In English, the phrase artificial intelligence does not have an anthropomorphic connotation: the word intelligence in the context used rather means “the ability to reason” rather than “intelligence” (for which there is an analog of intellect.

The following definitions of artificial intelligence are given:

  • Scientific direction, within the framework of which the problems of hardware or software modeling of those types of human activity that are traditionally considered to be intellectual are set and solved.

  • The property of intelligent systems to perform functions (creative), which are traditionally considered the prerogative of a person. At the same time, an intelligent system is a technical or software system capable of solving problems traditionally considered creative, belonging to a specific subject area, knowledge about which is stored in the memory of such a system. The structure of an intelligent system includes three main blocks - a knowledge base, a solver, and an intelligent interface that allows you to communicate with a computer without special programs for data entry.

  • Direction in computer science and information technology, the task of which is to recreate intelligent reasoning and actions using computer systems and other artificial devices.

  • The ability of the system to correctly interpret external data, learn from such data and use the knowledge gained to achieve specific goals and objectives through flexible adaptation.

One of the particular definitions of intelligence, common to humans and “machines”, can be formulated as follows: “Intelligence is the ability of a system to create, in the course of self-learning, programs (primarily heuristic) for solving problems of a certain class of complexity and to solve these problems” (Business Horizons, 2019).

Key Terms in this Chapter

Artificial Intelligence: Is intelligence demonstrated by machines, as opposed to natural intelligence displayed by animals including humans.

Simulation Game: Is a genre of games that are designed to mimic activities you'd see in the real world. The purpose of the game may be to teach you something.

Loebner Prize: An annual competition in artificial intelligence that awards prizes to the computer programs considered by the judges to be the most human-like.

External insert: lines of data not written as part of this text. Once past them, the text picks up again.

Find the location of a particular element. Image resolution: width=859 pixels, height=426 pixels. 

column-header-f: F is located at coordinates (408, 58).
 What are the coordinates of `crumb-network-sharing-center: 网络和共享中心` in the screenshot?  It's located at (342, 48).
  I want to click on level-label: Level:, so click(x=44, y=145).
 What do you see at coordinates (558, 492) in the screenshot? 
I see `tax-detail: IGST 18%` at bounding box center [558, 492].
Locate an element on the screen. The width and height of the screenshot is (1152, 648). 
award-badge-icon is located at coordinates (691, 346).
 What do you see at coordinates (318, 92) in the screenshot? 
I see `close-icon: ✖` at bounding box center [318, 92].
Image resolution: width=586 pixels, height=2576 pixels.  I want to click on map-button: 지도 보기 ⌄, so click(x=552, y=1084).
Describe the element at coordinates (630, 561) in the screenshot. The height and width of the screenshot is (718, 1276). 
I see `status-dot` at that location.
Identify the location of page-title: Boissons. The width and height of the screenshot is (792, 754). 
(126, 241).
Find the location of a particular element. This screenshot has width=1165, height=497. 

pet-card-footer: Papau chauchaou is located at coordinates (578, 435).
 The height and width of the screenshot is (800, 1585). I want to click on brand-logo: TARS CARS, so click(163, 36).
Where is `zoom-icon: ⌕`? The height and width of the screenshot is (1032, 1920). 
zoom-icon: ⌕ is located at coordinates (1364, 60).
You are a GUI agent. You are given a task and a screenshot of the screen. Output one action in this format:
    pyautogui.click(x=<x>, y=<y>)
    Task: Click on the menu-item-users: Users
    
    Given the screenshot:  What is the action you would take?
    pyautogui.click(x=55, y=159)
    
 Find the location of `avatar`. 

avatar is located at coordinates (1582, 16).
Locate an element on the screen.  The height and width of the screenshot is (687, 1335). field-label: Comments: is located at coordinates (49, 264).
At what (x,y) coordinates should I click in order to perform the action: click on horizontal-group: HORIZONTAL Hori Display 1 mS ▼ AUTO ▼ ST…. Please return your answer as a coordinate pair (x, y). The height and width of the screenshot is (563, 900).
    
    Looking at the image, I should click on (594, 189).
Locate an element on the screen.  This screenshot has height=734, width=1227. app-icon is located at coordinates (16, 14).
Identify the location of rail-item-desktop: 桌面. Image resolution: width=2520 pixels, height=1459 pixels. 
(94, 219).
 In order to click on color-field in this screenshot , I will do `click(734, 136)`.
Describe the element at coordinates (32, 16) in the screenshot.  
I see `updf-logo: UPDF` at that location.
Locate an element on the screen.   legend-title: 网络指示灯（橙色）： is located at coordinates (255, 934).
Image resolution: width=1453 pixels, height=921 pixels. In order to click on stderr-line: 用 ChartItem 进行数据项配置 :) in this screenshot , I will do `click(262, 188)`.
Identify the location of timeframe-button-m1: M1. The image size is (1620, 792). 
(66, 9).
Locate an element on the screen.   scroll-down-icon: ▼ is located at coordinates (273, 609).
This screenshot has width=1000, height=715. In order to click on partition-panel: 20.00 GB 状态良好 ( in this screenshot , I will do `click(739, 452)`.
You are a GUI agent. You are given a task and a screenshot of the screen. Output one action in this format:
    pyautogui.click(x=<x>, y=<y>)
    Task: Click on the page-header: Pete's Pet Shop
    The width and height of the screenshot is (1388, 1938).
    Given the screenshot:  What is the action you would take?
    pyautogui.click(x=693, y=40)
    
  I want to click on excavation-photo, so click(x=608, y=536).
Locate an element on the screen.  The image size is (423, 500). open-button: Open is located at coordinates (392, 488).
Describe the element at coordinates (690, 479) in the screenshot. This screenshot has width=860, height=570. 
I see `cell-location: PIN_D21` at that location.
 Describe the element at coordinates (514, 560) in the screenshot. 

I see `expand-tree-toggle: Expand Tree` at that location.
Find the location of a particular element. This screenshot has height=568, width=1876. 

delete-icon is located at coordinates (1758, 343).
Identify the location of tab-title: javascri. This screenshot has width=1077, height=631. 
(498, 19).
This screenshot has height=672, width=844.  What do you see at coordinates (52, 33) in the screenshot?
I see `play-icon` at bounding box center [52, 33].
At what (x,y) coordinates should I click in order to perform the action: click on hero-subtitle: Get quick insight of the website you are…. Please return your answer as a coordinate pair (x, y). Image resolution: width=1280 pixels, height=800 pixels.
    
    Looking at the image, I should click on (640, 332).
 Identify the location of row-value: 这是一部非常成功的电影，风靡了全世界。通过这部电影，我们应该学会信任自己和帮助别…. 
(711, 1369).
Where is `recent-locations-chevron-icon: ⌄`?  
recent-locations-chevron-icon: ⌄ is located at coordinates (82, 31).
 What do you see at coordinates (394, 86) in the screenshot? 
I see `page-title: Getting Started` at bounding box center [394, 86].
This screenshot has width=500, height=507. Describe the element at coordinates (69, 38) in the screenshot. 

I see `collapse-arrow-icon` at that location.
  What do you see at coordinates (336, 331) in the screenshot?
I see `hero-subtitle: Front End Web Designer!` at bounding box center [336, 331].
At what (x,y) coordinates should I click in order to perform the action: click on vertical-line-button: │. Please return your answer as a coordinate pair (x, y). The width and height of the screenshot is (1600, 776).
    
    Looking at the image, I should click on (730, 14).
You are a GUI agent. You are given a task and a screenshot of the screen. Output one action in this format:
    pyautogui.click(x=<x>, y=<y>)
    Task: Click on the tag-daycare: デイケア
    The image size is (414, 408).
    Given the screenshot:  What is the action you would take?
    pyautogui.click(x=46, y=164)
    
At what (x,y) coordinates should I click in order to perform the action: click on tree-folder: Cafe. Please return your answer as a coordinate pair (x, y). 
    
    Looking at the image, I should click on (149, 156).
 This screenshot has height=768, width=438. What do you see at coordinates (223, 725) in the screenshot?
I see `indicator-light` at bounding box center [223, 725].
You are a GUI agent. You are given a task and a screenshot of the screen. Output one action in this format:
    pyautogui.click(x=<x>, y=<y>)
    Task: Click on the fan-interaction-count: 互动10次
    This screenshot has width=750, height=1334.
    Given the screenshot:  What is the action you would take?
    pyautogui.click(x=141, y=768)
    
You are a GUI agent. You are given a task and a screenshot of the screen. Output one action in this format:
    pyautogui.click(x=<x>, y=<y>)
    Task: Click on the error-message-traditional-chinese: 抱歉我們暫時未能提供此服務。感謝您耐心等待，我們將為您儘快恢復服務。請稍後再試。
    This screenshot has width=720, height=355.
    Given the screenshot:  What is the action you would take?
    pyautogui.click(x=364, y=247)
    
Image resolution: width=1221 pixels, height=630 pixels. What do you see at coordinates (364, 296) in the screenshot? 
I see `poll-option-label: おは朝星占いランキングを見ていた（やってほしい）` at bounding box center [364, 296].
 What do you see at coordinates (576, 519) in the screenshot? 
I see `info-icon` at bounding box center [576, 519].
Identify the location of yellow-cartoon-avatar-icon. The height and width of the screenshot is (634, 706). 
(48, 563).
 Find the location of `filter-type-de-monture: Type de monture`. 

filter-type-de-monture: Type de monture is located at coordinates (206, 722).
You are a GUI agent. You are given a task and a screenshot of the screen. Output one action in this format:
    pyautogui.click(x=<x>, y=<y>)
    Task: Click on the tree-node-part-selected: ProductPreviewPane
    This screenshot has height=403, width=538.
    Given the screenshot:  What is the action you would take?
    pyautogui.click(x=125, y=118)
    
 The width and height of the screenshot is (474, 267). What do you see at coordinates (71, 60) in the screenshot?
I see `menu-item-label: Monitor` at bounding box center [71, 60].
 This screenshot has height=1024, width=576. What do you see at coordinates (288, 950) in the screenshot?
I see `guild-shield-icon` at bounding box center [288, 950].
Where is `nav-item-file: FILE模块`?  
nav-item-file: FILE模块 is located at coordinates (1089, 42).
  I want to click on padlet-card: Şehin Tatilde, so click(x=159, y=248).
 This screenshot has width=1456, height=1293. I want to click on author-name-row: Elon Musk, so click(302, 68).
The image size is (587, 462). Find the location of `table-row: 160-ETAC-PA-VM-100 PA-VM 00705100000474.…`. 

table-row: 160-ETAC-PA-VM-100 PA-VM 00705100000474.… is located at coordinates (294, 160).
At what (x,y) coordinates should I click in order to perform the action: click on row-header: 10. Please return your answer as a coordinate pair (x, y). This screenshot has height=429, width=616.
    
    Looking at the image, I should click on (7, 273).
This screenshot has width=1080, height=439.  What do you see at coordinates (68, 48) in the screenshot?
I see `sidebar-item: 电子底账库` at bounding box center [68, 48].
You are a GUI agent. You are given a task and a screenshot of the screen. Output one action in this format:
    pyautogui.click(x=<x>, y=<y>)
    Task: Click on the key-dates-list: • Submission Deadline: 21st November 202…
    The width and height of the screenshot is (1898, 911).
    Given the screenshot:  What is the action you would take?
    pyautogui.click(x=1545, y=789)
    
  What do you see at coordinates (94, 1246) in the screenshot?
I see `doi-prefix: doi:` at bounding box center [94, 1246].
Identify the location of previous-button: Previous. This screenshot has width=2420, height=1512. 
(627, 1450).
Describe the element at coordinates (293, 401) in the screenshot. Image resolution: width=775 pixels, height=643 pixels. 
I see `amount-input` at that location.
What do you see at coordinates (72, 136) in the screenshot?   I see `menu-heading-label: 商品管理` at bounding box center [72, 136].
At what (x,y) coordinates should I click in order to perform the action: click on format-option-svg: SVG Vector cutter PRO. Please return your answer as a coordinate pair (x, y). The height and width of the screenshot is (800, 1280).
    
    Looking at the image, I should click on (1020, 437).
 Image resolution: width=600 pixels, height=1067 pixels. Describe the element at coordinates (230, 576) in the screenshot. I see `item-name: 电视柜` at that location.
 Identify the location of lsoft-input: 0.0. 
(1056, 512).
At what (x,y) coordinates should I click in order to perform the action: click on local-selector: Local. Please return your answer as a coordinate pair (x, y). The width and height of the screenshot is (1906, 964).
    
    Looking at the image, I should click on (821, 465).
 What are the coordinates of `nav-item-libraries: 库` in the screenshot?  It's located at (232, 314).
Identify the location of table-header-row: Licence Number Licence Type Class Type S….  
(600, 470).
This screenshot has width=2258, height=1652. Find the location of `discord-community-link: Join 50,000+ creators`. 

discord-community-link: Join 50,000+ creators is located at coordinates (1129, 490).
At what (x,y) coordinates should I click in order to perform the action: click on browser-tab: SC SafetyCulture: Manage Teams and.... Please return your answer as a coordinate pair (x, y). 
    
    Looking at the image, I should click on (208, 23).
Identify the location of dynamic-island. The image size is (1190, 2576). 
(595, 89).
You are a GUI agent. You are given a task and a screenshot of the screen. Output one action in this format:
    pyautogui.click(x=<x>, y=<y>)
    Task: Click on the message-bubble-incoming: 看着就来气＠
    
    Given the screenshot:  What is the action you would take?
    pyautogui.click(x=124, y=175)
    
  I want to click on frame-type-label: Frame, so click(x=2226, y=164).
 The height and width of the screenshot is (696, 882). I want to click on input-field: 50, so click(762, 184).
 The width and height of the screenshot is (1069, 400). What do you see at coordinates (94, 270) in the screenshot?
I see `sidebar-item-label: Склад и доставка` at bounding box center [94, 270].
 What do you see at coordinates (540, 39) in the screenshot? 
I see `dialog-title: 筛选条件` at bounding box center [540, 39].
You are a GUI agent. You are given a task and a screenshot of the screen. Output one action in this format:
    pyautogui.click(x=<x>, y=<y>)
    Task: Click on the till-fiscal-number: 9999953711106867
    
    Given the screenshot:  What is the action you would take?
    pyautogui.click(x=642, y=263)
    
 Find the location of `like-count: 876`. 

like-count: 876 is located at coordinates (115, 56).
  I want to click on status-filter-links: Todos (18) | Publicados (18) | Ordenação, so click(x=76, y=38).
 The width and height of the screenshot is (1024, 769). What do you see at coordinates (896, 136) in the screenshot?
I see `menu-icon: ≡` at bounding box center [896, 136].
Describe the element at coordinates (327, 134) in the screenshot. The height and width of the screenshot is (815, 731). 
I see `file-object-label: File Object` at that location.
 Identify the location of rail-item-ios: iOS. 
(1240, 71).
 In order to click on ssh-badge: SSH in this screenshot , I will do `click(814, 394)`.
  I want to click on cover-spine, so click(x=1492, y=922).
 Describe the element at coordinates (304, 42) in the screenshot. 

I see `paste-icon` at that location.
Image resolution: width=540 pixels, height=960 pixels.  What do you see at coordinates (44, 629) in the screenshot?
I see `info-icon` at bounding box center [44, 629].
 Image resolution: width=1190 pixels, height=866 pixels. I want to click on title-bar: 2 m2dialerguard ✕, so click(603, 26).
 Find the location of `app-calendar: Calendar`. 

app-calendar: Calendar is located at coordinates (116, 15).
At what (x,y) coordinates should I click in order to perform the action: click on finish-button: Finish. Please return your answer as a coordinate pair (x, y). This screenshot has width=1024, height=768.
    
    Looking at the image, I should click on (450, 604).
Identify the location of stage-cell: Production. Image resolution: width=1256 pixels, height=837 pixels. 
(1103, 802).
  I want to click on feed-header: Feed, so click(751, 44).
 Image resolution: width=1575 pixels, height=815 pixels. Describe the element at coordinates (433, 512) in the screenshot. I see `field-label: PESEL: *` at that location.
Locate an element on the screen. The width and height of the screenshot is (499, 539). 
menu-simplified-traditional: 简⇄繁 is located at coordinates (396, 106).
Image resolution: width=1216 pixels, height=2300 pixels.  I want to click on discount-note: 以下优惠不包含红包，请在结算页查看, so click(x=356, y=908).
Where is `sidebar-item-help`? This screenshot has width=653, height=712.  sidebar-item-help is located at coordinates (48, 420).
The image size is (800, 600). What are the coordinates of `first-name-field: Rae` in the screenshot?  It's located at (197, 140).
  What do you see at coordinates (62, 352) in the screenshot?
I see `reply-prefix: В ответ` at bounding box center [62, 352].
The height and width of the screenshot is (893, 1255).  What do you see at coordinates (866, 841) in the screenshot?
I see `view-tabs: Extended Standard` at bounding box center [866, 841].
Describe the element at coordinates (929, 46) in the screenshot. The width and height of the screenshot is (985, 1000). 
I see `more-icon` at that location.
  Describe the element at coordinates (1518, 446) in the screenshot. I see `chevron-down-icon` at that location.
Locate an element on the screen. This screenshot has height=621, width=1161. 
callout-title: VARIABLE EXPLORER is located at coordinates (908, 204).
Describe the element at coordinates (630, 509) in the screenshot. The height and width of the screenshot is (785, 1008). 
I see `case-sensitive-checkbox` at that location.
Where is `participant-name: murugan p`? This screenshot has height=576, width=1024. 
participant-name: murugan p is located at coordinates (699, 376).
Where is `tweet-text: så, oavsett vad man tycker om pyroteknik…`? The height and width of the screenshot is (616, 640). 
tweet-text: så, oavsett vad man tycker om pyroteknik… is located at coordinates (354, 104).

CAPTCHA: Is a type of challenge–response test used in computing to determine whether the user is human. The term was coined in 2003 by Luis von Ahn, Manuel Blum, Nicholas J. Hopper, and John Langford.

Hutter Prize: Is a cash prize funded by Marcus Hutter which rewards data compression improvements on a specific 1 GB English text file, with the goal of encouraging research in artificial intelligence (AI).

Mechanical Computer: A computer built from mechanical components such as levers and gears rather than electronic components.

Machine Learning: Is the study of computer algorithms that can improve automatically through experience and by the use of data.

Robotics: An interdisciplinary branch of computer science and engineering. Robotics involves design, construction, operation, and use of robots.

Turing Test: Originally called the imitation game by Alan Turing in 1950, is a test of a machine's ability to exhibit intelligent behaviour equivalent to, or indistinguishable from, that of a human.

Hybrid Intelligent Systems (HIS): Denotes a software system which employs, in parallel, a combination of methods and techniques from artificial intelligence subfields.